• _Problem description_: Set out each line of the listing below as one string in a JSON list, skipping any blank lines.

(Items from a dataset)
--- Start ---
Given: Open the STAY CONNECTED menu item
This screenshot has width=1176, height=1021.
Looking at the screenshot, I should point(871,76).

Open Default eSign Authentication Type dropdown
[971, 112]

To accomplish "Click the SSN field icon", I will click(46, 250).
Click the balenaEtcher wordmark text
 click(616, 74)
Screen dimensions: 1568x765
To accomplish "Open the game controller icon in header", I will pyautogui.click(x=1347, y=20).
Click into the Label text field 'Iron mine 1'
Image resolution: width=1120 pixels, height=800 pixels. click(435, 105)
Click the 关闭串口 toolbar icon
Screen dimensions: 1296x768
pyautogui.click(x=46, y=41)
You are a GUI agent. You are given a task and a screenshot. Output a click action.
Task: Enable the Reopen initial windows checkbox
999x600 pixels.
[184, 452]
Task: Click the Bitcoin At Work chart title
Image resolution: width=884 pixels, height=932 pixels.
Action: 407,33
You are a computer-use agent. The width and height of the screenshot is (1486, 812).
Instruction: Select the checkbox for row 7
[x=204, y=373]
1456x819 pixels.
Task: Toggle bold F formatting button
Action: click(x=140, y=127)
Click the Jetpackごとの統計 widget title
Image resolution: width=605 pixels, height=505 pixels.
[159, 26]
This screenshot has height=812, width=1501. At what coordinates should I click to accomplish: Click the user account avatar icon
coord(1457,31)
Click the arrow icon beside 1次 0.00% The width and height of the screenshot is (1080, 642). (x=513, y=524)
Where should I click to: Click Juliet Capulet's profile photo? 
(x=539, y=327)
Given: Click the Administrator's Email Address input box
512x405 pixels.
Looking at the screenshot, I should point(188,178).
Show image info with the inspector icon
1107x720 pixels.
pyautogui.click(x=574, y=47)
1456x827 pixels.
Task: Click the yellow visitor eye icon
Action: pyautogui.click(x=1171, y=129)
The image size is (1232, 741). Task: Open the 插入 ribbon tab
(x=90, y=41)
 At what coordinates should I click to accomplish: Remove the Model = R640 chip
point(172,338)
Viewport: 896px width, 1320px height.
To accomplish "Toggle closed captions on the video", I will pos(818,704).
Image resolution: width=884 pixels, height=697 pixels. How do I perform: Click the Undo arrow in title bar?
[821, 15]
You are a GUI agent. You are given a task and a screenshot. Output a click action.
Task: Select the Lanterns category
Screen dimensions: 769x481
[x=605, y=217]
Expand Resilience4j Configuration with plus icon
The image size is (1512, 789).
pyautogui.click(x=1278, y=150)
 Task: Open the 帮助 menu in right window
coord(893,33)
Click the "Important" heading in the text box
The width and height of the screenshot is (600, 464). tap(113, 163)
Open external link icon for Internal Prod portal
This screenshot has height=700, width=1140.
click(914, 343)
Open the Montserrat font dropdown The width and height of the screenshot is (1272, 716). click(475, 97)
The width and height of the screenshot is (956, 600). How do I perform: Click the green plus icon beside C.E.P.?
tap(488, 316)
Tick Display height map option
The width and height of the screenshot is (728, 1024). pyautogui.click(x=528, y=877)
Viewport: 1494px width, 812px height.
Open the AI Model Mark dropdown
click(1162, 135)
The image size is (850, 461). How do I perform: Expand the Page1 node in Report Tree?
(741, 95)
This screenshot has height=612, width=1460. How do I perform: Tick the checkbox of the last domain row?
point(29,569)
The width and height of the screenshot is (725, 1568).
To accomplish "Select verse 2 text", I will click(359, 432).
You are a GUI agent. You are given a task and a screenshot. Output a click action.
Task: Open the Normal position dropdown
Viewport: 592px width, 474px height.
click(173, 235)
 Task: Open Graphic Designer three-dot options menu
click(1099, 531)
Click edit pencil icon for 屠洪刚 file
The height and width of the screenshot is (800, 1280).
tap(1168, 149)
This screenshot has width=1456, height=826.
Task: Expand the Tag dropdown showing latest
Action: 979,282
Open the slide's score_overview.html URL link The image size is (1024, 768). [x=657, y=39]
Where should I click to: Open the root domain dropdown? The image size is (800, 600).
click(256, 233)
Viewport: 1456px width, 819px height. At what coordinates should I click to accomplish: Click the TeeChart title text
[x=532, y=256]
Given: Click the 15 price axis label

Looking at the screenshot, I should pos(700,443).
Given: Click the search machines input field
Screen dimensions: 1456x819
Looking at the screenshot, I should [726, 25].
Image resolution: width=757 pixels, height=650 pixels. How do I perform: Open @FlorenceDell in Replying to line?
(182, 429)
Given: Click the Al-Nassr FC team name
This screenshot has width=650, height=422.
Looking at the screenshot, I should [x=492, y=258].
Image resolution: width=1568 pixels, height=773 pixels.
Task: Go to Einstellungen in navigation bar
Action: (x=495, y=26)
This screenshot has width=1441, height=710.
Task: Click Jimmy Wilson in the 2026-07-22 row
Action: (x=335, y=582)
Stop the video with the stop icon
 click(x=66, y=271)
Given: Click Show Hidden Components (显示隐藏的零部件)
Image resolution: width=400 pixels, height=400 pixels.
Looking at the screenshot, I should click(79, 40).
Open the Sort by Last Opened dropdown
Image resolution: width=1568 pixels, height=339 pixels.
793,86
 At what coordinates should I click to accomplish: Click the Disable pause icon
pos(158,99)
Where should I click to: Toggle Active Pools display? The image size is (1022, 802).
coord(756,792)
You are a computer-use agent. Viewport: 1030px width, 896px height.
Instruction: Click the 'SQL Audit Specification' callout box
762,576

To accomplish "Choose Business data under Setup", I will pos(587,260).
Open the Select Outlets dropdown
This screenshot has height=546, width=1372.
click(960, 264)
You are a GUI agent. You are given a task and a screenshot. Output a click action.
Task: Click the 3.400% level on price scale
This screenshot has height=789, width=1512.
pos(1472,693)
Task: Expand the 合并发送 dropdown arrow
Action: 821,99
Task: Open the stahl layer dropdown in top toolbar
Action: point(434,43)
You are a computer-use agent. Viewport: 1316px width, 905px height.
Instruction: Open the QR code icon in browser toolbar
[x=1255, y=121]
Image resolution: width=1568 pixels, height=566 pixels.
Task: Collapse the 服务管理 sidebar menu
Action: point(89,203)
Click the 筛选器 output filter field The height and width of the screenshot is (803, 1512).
--- End ---
• _Written answer_:
[
  "Given: Open the STAY CONNECTED menu item",
  "This screenshot has width=1176, height=1021.",
  "Looking at the screenshot, I should point(871,76).",
  "Open Default eSign Authentication Type dropdown",
  "[971, 112]",
  "To accomplish \"Click the SSN field icon\", I will click(46, 250).",
  "Click the balenaEtcher wordmark text",
  " click(616, 74)",
  "Screen dimensions: 1568x765",
  "To accomplish \"Open the game controller icon in header\", I will pyautogui.click(x=1347, y=20).",
  "Click into the Label text field 'Iron mine 1'",
  "Image resolution: width=1120 pixels, height=800 pixels. click(435, 105)",
  "Click the 关闭串口 toolbar icon",
  "Screen dimensions: 1296x768",
  "pyautogui.click(x=46, y=41)",
  "You are a GUI agent. You are given a task and a screenshot. Output a click action.",
  "Task: Enable the Reopen initial windows checkbox",
  "999x600 pixels.",
  "[184, 452]",
  "Task: Click the Bitcoin At Work chart title",
  "Image resolution: width=884 pixels, height=932 pixels.",
  "Action: 407,33",
  "You are a computer-use agent. The width and height of the screenshot is (1486, 812).",
  "Instruction: Select the checkbox for row 7",
  "[x=204, y=373]",
  "1456x819 pixels.",
  "Task: Toggle bold F formatting button",
  "Action: click(x=140, y=127)",
  "Click the Jetpackごとの統計 widget title",
  "Image resolution: width=605 pixels, height=505 pixels.",
  "[159, 26]",
  "This screenshot has height=812, width=1501. At what coordinates should I click to accomplish: Click the user account avatar icon",
  "coord(1457,31)",
  "Click the arrow icon beside 1次 0.00% The width and height of the screenshot is (1080, 642). (x=513, y=524)",
  "Where should I click to: Click Juliet Capulet's profile photo? ",
  "(x=539, y=327)",
  "Given: Click the Administrator's Email Address input box",
  "512x405 pixels.",
  "Looking at the screenshot, I should point(188,178).",
  "Show image info with the inspector icon",
  "1107x720 pixels.",
  "pyautogui.click(x=574, y=47)",
  "1456x827 pixels.",
  "Task: Click the yellow visitor eye icon",
  "Action: pyautogui.click(x=1171, y=129)",
  "The image size is (1232, 741). Task: Open the 插入 ribbon tab",
  "(x=90, y=41)",
  " At what coordinates should I click to accomplish: Remove the Model = R640 chip",
  "point(172,338)",
  "Viewport: 896px width, 1320px height.",
  "To accomplish \"Toggle closed captions on the video\", I will pos(818,704).",
  "Image resolution: width=884 pixels, height=697 pixels. How do I perform: Click the Undo arrow in title bar?",
  "[821, 15]",
  "You are a GUI agent. You are given a task and a screenshot. Output a click action.",
  "Task: Select the Lanterns category",
  "Screen dimensions: 769x481",
  "[x=605, y=217]",
  "Expand Resilience4j Configuration with plus icon",
  "The image size is (1512, 789).",
  "pyautogui.click(x=1278, y=150)",
  " Task: Open the 帮助 menu in right window",
  "coord(893,33)",
  "Click the \"Important\" heading in the text box",
  "The width and height of the screenshot is (600, 464). tap(113, 163)",
  "Open external link icon for Internal Prod portal",
  "This screenshot has height=700, width=1140.",
  "click(914, 343)",
  "Open the Montserrat font dropdown The width and height of the screenshot is (1272, 716). click(475, 97)",
  "The width and height of the screenshot is (956, 600). How do I perform: Click the green plus icon beside C.E.P.?",
  "tap(488, 316)",
  "Tick Display height map option",
  "The width and height of the screenshot is (728, 1024). pyautogui.click(x=528, y=877)",
  "Viewport: 1494px width, 812px height.",
  "Open the AI Model Mark dropdown",
  "click(1162, 135)",
  "The image size is (850, 461). How do I perform: Expand the Page1 node in Report Tree?",
  "(741, 95)",
  "This screenshot has height=612, width=1460. How do I perform: Tick the checkbox of the last domain row?",
  "point(29,569)",
  "The width and height of the screenshot is (725, 1568).",
  "To accomplish \"Select verse 2 text\", I will click(359, 432).",
  "You are a GUI agent. You are given a task and a screenshot. Output a click action.",
  "Task: Open the Normal position dropdown",
  "Viewport: 592px width, 474px height.",
  "click(173, 235)",
  " Task: Open Graphic Designer three-dot options menu",
  "click(1099, 531)",
  "Click edit pencil icon for 屠洪刚 file",
  "The height and width of the screenshot is (800, 1280).",
  "tap(1168, 149)",
  "This screenshot has width=1456, height=826.",
  "Task: Expand the Tag dropdown showing latest",
  "Action: 979,282",
  "Open the slide's score_overview.html URL link The image size is (1024, 768). [x=657, y=39]",
  "Where should I click to: Open the root domain dropdown? The image size is (800, 600).",
  "click(256, 233)",
  "Viewport: 1456px width, 819px height. At what coordinates should I click to accomplish: Click the TeeChart title text",
  "[x=532, y=256]",
  "Given: Click the 15 price axis label",
  "Looking at the screenshot, I should pos(700,443).",
  "Given: Click the search machines input field",
  "Screen dimensions: 1456x819",
  "Looking at the screenshot, I should [726, 25].",
  "Image resolution: width=757 pixels, height=650 pixels. How do I perform: Open @FlorenceDell in Replying to line?",
  "(182, 429)",
  "Given: Click the Al-Nassr FC team name",
  "This screenshot has width=650, height=422.",
  "Looking at the screenshot, I should [x=492, y=258].",
  "Image resolution: width=1568 pixels, height=773 pixels.",
  "Task: Go to Einstellungen in navigation bar",
  "Action: (x=495, y=26)",
  "This screenshot has width=1441, height=710.",
  "Task: Click Jimmy Wilson in the 2026-07-22 row",
  "Action: (x=335, y=582)",
  "Stop the video with the stop icon",
  " click(x=66, y=271)",
  "Given: Click Show Hidden Components (显示隐藏的零部件)",
  "Image resolution: width=400 pixels, height=400 pixels.",
  "Looking at the screenshot, I should click(79, 40).",
  "Open the Sort by Last Opened dropdown",
  "Image resolution: width=1568 pixels, height=339 pixels.",
  "793,86",
  " At what coordinates should I click to accomplish: Click the Disable pause icon",
  "pos(158,99)",
  "Where should I click to: Toggle Active Pools display? The image size is (1022, 802).",
  "coord(756,792)",
  "You are a computer-use agent. Viewport: 1030px width, 896px height.",
  "Instruction: Click the 'SQL Audit Specification' callout box",
  "762,576",
  "To accomplish \"Choose Business data under Setup\", I will pos(587,260).",
  "Open the Select Outlets dropdown",
  "This screenshot has height=546, width=1372.",
  "click(960, 264)",
  "You are a GUI agent. You are given a task and a screenshot. Output a click action.",
  "Task: Click the 3.400% level on price scale",
  "This screenshot has height=789, width=1512.",
  "pos(1472,693)",
  "Task: Expand the 合并发送 dropdown arrow",
  "Action: 821,99",
  "Task: Open the stahl layer dropdown in top toolbar",
  "Action: point(434,43)",
  "You are a computer-use agent. Viewport: 1316px width, 905px height.",
  "Instruction: Open the QR code icon in browser toolbar",
  "[x=1255, y=121]",
  "Image resolution: width=1568 pixels, height=566 pixels.",
  "Task: Collapse the 服务管理 sidebar menu",
  "Action: point(89,203)",
  "Click the 筛选器 output filter field The height and width of the screenshot is (803, 1512)."
]